Coinbase has urged US regulators to update how they fight financial crime in the crypto space, arguing modern tools can give law enforcement clearer leads while cutting low-value paperwork for honest firms.
According to a letter dated October 17, 2025, the company asked Treasury officials to accept new approaches that use blockchain analytics, artificial intelligence, APIs, decentralized identifiers and privacy-preserving proofs.
The filing is part of a public comment process tied to a Treasury notice seeking ideas on “Innovative Methods to Detect Illicit Activity Involving Digital Assets.”
In the submission, which runs about 30 pages, Coinbase’s Chief Legal Officer Paul Grewal proposed several practical steps.
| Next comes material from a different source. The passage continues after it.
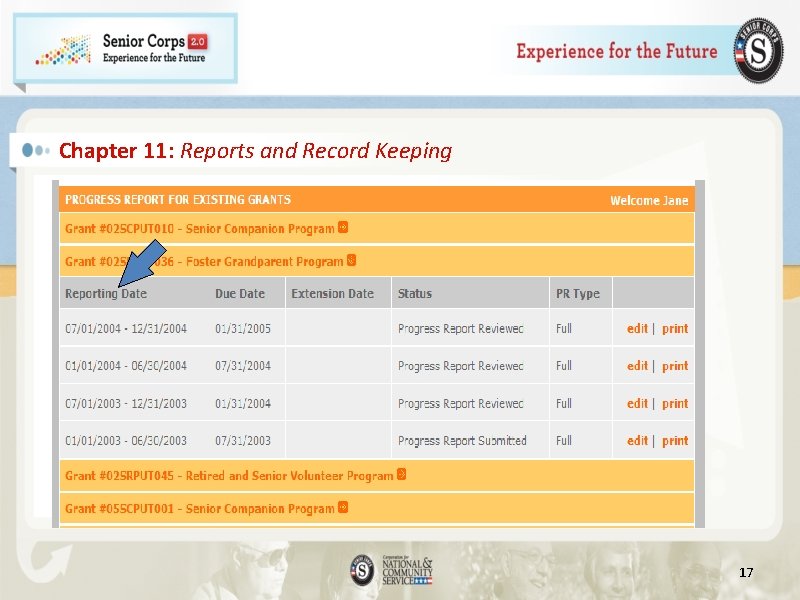This screenshot has width=800, height=600.
Task: Click edit on the Progress Report Submitted row
Action: point(637,440)
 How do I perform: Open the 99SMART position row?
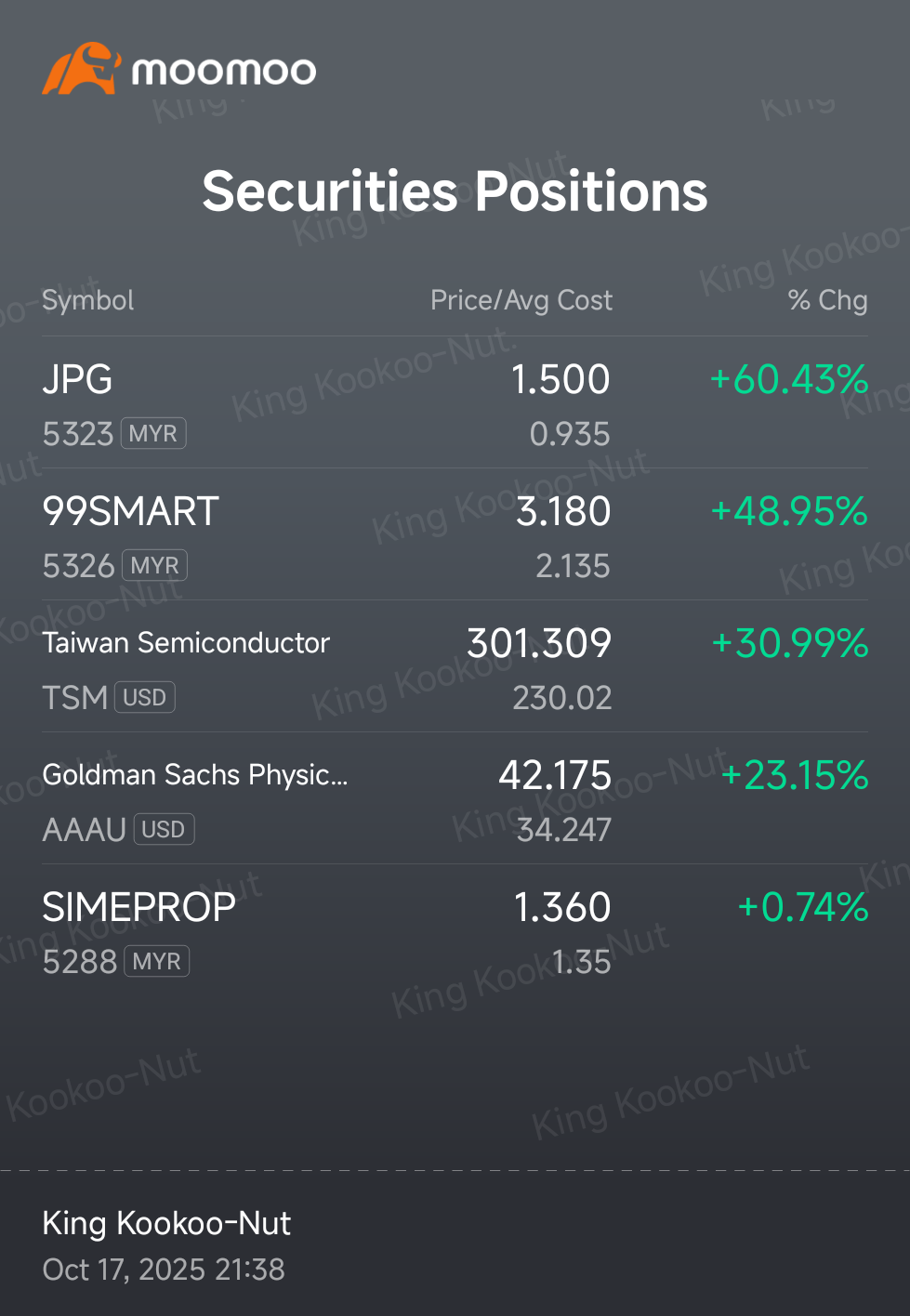455,534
Reports have disclosed requests for safe-harbor testing zones where firms could try new monitoring tools without immediate enforcement risk.
The company asked Treasury to recognize decentralized IDs and zero-knowledge proofs as valid ways to verify customers, and to support standardized APIs so exchanges and regulators can share the right data.
Grewal wrote, “When bad guys innovate in financial crime, good guys need innovation to keep pace.” That line was used to underline the company’s point that traditional, form-driven reporting can miss real threats.
The firm argued a results-based approach would focus on outcomes — like whether illicit activity was actually detected and stopped — instead of forcing specific, often outdated methods on every actor.
Coinbase told Treasury it wants fewer blanket data grabs and more targeted, meaningful reporting — a move it says would protect privacy while improving enforcement.